- [EXERCISE REQUIREMENTS]:
Return, word for word, only the lines from the one containing "Task: Select the visualizer module icon" through the last line of the entries.

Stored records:

++++++++++

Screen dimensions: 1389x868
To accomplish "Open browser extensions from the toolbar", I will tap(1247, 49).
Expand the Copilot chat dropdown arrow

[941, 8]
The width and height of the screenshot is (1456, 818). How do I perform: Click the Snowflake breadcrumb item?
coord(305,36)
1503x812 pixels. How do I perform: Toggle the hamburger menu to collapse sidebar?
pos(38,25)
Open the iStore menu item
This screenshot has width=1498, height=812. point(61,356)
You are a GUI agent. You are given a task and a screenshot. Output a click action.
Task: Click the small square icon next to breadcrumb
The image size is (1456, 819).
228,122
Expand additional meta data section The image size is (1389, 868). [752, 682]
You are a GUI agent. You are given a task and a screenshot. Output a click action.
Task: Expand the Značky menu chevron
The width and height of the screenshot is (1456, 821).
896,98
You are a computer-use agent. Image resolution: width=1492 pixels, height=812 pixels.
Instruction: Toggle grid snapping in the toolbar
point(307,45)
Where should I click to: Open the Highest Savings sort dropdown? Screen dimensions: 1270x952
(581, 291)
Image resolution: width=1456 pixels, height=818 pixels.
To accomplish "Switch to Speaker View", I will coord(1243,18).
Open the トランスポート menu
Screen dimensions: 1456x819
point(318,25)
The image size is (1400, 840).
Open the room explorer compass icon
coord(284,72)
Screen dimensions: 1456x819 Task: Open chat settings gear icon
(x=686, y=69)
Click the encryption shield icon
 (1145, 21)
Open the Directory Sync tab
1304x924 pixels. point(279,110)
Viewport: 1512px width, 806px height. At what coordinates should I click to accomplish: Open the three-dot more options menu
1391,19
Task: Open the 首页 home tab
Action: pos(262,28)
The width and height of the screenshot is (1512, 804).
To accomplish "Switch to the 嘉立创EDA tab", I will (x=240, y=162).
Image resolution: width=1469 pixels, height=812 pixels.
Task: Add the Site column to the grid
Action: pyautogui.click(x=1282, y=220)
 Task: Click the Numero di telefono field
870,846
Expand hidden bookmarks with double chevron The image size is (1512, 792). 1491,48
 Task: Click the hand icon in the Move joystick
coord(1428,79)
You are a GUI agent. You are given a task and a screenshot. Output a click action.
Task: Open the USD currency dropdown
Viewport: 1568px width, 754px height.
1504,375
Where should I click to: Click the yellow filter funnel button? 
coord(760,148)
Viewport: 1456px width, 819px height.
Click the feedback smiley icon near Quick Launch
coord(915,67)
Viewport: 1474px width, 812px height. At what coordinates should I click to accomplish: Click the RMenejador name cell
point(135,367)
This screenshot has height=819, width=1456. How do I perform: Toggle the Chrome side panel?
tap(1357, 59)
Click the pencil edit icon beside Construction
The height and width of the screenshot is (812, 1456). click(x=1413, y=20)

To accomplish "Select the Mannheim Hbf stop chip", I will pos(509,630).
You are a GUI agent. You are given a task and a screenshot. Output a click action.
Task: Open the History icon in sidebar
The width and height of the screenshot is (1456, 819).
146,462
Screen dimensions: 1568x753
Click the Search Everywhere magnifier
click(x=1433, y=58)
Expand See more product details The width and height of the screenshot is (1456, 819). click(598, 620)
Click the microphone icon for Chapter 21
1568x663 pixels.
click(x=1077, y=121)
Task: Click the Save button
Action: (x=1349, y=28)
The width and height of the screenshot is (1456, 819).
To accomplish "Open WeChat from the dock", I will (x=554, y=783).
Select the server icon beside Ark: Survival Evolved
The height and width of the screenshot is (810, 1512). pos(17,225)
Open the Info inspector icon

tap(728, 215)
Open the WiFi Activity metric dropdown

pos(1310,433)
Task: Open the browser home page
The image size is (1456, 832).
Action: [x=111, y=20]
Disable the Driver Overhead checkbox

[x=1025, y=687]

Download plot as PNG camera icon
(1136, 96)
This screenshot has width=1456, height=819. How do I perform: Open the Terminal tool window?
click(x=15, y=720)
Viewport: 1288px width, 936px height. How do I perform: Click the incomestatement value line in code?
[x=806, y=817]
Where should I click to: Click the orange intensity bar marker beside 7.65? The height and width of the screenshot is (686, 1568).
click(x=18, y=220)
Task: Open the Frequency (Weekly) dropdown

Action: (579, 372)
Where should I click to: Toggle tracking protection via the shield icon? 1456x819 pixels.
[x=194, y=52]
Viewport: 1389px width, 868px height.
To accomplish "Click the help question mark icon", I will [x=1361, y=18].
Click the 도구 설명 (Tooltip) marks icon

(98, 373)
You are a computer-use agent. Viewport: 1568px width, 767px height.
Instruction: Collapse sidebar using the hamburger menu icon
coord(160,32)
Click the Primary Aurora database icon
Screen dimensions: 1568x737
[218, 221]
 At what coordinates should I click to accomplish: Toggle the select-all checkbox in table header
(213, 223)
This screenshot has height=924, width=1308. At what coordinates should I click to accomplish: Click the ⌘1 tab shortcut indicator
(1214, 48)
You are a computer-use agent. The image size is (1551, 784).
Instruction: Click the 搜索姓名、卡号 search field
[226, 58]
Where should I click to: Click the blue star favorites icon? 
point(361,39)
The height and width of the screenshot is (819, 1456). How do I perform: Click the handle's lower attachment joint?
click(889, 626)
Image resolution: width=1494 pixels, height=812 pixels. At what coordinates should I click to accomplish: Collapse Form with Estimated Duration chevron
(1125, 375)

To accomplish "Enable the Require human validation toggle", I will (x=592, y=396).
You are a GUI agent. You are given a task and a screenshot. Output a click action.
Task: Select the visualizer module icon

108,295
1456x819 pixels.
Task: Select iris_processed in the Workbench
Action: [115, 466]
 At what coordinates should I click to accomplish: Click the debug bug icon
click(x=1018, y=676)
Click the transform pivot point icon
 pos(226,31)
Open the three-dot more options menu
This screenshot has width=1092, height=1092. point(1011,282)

++++++++++

- [REPLY]:
Task: Select the visualizer module icon

108,295
1456x819 pixels.
Task: Select iris_processed in the Workbench
Action: [115, 466]
 At what coordinates should I click to accomplish: Click the debug bug icon
click(x=1018, y=676)
Click the transform pivot point icon
 pos(226,31)
Open the three-dot more options menu
This screenshot has width=1092, height=1092. point(1011,282)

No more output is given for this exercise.